Now that I've explained the context, a few questions have come to my mind when designing the steps for the analysis:
- With the experimental design provided above, each cell will be treated as a replicate. Is this okay? I've read in some blogs that it's recommendable to perform a "pseudobulk approach", that is, to aggregate the counts coming from cells grouped in the same cluster. They say so because they consider that each cell is not truly a replicate since it comes from the same biological sample (it's the case of cell1 and cell2, for example). However, in other sites, they don't recommend this practice since it doesn't take advantage of the power of single-cell data. Which are your opinions? what's the best way to proceed?

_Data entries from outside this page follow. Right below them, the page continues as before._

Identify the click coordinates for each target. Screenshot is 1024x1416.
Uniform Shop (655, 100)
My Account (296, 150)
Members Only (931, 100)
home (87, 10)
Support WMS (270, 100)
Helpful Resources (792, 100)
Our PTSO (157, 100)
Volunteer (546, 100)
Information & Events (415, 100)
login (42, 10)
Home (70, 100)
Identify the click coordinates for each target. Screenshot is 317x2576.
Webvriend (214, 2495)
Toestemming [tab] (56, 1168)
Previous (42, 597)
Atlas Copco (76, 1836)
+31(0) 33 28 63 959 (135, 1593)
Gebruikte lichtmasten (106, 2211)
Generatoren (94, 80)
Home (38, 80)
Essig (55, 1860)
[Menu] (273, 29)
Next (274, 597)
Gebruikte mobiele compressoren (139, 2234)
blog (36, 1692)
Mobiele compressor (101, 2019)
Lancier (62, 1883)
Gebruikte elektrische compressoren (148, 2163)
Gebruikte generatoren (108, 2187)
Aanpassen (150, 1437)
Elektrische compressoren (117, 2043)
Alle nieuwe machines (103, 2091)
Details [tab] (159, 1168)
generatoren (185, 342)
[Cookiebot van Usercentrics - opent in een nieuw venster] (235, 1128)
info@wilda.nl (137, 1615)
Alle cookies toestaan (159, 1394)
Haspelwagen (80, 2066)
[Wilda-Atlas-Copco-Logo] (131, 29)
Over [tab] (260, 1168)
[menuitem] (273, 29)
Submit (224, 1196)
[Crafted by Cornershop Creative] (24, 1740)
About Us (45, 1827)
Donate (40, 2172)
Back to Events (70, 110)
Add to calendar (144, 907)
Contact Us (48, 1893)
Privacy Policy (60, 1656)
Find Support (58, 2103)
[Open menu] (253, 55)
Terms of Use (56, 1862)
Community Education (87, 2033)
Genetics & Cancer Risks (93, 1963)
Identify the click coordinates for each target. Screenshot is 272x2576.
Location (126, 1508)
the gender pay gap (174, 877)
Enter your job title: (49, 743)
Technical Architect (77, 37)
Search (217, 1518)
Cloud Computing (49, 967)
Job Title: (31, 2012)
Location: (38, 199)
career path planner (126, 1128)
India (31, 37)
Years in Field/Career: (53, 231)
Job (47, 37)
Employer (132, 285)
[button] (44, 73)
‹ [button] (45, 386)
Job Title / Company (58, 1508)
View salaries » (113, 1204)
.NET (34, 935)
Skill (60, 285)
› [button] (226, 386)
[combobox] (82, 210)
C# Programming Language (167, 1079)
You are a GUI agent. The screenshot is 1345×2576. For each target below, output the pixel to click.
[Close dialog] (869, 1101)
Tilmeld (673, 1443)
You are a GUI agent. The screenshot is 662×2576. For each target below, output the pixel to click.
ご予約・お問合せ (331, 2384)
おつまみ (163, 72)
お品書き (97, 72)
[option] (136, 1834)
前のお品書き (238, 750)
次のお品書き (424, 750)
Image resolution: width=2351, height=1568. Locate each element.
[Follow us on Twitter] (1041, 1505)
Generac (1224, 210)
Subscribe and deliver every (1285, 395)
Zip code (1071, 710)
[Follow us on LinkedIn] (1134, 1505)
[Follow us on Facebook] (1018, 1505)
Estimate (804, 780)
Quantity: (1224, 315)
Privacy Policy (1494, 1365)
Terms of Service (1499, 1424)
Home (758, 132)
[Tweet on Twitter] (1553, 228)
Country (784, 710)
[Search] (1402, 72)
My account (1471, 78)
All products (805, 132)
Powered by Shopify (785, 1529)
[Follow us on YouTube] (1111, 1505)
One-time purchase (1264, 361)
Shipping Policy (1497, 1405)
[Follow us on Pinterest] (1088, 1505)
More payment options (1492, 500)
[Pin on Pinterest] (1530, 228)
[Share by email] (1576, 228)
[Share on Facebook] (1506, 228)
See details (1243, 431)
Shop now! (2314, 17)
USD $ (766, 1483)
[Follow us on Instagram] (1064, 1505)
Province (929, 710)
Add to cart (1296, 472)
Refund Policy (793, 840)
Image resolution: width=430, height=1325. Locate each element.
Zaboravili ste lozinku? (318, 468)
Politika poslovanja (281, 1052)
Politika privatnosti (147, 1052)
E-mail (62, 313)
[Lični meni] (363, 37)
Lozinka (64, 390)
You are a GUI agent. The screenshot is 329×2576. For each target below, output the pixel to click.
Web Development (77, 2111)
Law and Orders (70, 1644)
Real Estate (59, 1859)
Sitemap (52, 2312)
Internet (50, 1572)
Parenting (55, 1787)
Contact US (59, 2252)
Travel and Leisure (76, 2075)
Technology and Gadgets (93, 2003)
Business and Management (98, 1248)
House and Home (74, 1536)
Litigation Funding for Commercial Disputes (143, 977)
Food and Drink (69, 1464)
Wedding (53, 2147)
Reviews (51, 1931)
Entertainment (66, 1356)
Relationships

And regarding the analysis with edgeR specifically:
Which would be the best way to proceed to answer the first question? Is it okay to block the "condition" factor as it is explained in section 3.4.2 of the manual?
Regarding the first question as well, what would be the best procedure to test one cluster against the others (once we control the "condition" factor)?
3.1. Do all the pairwise comparisons between clusters (e.g. cluster1 vs cluster2, and cluster1 vs cluster3) and keep the DE genes in all comparisons? 3.2. Compare the expression of the desired cluster against the average of the rest? With:
average.model<- makeContrasts( clust1 - (clust2 + clust3) / 2 , levels = designmatrix) de.average<- glmLRT(fit, contrast = average model)
- To address the second question, it would be fine to combine cluster+condition into one group and perform DE for each cluster? For example, clust1.WT vs clust1.mutant. Something like:
> design.matrix <- model.matrix(~0+cluster.condition) > contrast.c1 <- makeContrasts(cluster1.WT - cluster1.mutant, levels = design.matrix) > de.cluster1 <- glmLRT(fit, contrast = contrast.c1)
Sorry for the long questions, let me know if I didn't explain myself well at any point. Thanks in advance!